Unsuspected roles of the endocytic protein epsin in cell polarity regulation

B. COON, S. LONGHI, B. WENDLAND AND RC AGUILAR

Chicago, IL, USA

Simposio; Annual Basic Science Colloqium, Northwestern University.; 2006

Northwestern University

Epsins are endocytic proteins with a structured Epsin N-terminal Homology (ENTH) domain that binds phosphoinositides and a poorly structured C-terminal region that interacts with ubiquitin and endocytic machinery, including clathrin and endocytic scaffolding proteins. Yeast has two redundant genes encoding epsins, ENT1 and ENT2; deleting both genes is lethal. We demonstrate that the ENTH domain is both necessary and sufficient for viability of double epsin KO cells. Mutational analysis of the ENTH domain revealed a surface patch that is essential for viability and that binds guanine nucleotide triphosphatase-activating proteins (GAPs) for Cdc42, a critical regulator of cell polarity in all eukaryotes.
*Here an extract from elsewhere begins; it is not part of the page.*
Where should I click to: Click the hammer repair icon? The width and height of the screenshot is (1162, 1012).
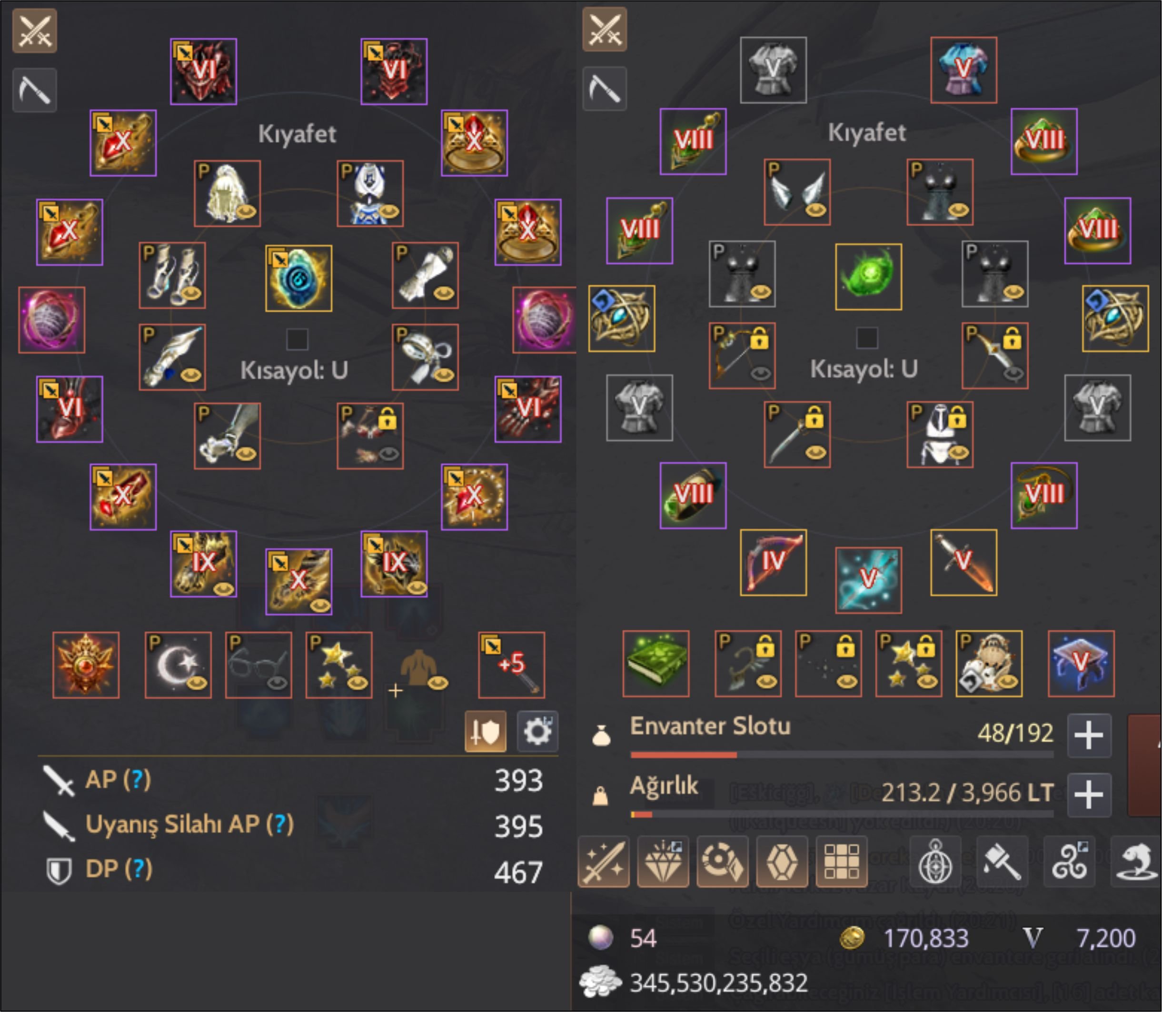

Mutations in this epsin essential region lead to severe cell polarity and viability defects, we also show that the epsins contribute to regulation of specific Cdc42 signaling pathways in yeast cells. Importantly, our results indicate conservation of this epsin-regulated Cdc42 pathway in mammalian cells (including human HeLa cells). These data support a model in which the epsins function as spatial and temporal coordinators of endocytosis and cell polarity.